▶ [WORK INSTRUCTIONS]:
Lines below containing the word "dropdown" should be copied out.

##### INPUT MATERIAL

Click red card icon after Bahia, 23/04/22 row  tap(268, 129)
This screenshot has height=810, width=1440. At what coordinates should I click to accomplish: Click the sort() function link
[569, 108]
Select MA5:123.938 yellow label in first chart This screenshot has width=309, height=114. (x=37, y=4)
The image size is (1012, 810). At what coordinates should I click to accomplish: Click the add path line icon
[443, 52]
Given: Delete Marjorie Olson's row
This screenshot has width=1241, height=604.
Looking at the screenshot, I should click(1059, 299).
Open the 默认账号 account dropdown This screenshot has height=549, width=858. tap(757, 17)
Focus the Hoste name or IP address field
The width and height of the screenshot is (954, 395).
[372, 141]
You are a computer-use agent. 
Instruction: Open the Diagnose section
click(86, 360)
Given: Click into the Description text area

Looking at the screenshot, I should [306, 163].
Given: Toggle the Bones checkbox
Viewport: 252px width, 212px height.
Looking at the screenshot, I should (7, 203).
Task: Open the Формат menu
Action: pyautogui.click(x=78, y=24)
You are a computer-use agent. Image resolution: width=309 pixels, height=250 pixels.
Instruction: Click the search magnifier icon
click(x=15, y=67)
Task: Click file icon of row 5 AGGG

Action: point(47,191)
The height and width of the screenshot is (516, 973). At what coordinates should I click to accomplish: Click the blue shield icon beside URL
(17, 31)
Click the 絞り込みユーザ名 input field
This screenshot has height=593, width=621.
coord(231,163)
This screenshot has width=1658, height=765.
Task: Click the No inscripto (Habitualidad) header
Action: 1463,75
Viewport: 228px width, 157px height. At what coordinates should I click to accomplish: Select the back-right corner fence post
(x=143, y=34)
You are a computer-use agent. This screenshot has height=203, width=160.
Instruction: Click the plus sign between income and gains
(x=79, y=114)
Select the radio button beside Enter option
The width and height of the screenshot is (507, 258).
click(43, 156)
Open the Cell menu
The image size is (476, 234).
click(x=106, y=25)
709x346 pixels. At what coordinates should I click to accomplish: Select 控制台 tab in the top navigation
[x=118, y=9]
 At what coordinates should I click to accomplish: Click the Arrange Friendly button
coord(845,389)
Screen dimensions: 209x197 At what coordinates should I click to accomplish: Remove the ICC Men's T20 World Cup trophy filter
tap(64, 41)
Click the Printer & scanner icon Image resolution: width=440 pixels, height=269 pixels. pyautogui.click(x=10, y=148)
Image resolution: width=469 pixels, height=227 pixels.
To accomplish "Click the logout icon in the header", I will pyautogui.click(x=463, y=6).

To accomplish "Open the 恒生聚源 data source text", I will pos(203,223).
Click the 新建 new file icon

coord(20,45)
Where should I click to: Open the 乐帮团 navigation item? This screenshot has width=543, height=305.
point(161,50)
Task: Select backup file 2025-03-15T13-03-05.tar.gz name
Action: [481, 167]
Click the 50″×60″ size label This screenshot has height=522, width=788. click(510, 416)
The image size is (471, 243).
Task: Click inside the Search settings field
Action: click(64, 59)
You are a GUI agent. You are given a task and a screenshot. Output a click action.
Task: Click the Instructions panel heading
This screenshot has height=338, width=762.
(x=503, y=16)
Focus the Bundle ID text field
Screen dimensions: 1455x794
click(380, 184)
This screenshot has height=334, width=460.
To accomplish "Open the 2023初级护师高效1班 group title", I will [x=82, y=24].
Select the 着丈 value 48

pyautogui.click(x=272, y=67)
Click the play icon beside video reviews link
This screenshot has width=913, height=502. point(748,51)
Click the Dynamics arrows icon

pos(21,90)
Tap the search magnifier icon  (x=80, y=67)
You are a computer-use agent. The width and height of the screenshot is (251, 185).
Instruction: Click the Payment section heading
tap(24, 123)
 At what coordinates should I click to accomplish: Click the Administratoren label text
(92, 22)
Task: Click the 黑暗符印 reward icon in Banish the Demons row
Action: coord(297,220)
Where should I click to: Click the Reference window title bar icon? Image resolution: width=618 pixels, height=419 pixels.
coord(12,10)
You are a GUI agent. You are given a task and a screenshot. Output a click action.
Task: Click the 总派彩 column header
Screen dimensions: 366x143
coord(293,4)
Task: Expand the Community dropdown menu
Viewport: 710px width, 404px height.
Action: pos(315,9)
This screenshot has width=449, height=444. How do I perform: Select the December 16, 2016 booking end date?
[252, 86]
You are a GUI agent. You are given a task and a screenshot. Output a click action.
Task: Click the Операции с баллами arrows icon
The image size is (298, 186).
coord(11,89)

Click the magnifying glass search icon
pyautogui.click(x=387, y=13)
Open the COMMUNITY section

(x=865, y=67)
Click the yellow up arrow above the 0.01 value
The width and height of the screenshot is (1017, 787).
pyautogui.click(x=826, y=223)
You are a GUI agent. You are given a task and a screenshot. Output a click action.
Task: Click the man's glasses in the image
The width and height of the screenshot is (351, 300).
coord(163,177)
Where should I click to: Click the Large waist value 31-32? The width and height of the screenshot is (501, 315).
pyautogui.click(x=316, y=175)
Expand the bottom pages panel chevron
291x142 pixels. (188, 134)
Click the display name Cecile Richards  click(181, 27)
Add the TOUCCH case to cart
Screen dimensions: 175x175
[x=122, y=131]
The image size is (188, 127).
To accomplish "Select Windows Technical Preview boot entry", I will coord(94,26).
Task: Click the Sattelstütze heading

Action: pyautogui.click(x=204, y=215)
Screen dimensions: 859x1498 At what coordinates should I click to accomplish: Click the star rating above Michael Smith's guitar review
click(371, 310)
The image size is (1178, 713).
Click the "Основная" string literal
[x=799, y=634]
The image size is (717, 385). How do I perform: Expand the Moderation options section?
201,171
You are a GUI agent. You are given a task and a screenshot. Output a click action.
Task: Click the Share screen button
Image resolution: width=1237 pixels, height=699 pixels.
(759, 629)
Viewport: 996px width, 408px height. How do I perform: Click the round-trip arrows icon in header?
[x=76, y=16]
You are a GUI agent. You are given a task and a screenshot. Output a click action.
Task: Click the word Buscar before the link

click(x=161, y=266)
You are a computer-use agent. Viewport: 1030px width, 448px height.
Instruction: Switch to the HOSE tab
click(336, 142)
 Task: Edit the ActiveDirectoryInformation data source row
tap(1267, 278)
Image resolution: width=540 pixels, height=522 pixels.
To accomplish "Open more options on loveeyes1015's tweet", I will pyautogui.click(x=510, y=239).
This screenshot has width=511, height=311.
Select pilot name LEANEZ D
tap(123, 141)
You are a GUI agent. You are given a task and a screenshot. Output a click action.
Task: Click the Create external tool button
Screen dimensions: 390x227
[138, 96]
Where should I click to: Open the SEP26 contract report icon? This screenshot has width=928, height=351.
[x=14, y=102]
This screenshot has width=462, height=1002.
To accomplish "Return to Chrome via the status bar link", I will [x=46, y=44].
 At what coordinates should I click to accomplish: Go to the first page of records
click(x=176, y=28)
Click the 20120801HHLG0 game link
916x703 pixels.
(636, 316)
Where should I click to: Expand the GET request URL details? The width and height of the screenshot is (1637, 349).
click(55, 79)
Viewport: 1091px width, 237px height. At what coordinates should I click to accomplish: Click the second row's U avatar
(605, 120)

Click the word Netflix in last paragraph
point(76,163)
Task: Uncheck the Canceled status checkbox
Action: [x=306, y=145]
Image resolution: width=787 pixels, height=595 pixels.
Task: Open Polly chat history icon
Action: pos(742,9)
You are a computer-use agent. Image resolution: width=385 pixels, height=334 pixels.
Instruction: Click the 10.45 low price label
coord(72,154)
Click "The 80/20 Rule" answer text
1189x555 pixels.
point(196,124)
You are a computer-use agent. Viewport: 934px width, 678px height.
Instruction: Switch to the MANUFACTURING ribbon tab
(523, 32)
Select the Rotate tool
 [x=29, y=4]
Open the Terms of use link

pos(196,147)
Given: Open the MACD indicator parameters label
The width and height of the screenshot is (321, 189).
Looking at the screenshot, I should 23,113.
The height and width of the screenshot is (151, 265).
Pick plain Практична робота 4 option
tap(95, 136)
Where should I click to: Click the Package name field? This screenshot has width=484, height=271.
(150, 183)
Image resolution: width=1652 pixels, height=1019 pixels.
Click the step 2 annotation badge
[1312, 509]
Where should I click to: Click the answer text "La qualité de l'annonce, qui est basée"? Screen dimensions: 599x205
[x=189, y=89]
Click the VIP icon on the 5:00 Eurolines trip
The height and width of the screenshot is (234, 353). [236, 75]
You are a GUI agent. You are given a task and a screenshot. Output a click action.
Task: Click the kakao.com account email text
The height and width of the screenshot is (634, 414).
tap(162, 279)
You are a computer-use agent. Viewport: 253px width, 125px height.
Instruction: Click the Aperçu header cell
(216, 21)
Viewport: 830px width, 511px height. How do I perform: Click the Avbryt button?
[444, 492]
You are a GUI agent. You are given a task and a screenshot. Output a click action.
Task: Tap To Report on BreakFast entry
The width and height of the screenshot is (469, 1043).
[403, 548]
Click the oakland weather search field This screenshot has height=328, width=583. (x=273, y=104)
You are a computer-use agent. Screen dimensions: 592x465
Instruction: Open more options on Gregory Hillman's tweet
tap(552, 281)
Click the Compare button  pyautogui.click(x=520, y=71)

##########

▶ [ANSWER SPACE]:
Open the 默认账号 account dropdown This screenshot has height=549, width=858. tap(757, 17)
Task: Expand the Community dropdown menu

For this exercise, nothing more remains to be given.